(Beginning of MATERIAL FOR THIS EXERCISE)

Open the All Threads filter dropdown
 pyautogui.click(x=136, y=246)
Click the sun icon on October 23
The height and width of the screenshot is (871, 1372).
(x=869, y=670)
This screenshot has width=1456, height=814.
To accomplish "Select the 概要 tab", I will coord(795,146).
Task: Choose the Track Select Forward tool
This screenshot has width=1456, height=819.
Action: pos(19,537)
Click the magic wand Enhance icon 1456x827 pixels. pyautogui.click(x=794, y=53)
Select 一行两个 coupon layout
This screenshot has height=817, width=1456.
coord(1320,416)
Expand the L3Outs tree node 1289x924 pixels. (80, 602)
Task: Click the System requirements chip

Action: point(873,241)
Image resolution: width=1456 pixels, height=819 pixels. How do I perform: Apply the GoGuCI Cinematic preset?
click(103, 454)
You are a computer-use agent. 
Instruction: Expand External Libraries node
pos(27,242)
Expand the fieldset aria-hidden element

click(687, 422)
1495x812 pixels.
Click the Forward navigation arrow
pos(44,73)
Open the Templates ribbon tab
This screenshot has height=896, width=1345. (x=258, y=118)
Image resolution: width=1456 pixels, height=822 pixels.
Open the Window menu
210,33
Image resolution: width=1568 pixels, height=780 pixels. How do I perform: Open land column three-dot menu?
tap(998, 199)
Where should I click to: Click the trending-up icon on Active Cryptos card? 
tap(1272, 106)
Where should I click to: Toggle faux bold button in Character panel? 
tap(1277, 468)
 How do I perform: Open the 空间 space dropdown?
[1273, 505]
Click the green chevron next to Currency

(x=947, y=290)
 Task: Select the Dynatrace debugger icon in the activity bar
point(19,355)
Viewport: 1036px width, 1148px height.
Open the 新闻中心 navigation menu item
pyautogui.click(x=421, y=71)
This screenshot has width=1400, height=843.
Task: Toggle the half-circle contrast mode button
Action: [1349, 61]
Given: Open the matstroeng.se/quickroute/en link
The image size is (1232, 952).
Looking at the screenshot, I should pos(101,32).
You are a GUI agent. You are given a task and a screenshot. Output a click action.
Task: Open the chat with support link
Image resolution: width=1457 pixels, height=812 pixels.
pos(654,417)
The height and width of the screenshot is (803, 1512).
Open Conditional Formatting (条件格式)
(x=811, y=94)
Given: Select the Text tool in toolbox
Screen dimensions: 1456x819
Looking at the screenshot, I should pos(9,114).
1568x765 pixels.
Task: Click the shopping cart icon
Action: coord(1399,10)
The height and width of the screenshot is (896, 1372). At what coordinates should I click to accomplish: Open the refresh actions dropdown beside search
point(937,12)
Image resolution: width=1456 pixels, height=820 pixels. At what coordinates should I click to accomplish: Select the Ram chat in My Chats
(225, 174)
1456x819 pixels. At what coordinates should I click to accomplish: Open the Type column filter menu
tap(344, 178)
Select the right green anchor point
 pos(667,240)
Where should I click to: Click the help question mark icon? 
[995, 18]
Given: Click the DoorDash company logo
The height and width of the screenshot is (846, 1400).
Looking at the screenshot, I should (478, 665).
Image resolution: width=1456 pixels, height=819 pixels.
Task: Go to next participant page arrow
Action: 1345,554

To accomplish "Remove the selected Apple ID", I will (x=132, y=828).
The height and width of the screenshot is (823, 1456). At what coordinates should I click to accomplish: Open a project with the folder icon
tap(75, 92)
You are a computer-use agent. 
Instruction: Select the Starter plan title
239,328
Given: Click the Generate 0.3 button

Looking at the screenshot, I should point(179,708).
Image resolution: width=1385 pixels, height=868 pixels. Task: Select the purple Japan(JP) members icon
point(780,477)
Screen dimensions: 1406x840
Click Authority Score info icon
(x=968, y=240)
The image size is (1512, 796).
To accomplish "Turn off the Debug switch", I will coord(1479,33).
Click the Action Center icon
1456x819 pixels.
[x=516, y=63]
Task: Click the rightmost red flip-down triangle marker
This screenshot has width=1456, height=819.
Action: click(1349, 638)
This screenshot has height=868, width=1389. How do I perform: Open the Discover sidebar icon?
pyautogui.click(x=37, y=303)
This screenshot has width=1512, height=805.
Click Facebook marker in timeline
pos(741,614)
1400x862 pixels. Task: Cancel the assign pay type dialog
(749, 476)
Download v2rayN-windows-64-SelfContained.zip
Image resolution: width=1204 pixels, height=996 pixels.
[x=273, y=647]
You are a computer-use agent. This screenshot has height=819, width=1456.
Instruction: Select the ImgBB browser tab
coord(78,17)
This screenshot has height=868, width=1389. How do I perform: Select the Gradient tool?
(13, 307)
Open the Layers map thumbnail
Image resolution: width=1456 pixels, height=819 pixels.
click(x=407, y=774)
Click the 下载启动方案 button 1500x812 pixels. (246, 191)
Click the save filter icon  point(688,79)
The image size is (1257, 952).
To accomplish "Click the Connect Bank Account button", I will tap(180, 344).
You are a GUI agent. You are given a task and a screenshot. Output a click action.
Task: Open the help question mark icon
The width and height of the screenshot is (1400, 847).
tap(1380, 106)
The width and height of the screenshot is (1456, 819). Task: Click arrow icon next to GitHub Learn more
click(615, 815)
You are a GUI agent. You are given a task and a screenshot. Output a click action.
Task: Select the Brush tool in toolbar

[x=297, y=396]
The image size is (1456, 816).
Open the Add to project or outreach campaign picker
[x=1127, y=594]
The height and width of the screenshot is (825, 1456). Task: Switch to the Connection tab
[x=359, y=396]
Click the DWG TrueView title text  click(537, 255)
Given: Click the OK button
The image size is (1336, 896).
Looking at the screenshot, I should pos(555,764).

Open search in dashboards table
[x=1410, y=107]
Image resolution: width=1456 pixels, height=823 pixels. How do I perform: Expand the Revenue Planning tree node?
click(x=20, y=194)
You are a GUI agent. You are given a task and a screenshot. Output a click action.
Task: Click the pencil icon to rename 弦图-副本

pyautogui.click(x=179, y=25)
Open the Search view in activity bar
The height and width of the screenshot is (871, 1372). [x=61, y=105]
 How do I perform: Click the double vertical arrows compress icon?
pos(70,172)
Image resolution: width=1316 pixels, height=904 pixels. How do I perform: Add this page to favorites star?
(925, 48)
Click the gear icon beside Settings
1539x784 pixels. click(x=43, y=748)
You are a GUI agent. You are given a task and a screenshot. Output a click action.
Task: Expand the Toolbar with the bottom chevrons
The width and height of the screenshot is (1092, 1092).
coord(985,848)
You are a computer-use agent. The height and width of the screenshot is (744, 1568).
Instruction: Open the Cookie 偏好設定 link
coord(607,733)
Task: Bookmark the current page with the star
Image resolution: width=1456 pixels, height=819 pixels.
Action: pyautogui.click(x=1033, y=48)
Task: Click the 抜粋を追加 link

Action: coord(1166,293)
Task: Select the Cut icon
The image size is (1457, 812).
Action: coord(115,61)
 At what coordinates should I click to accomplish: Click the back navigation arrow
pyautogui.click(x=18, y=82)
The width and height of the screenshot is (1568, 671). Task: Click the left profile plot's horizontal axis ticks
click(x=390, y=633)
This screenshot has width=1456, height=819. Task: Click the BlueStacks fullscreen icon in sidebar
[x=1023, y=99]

(End of MATERIAL FOR THIS EXERCISE)

Look for the string "computer" in the data above and return every line that has it.

_THE ANSWER_
You are a computer-use agent. 
You are a computer-use agent. 
You are a computer-use agent. This screenshot has height=819, width=1456.
You are a computer-use agent. The height and width of the screenshot is (744, 1568).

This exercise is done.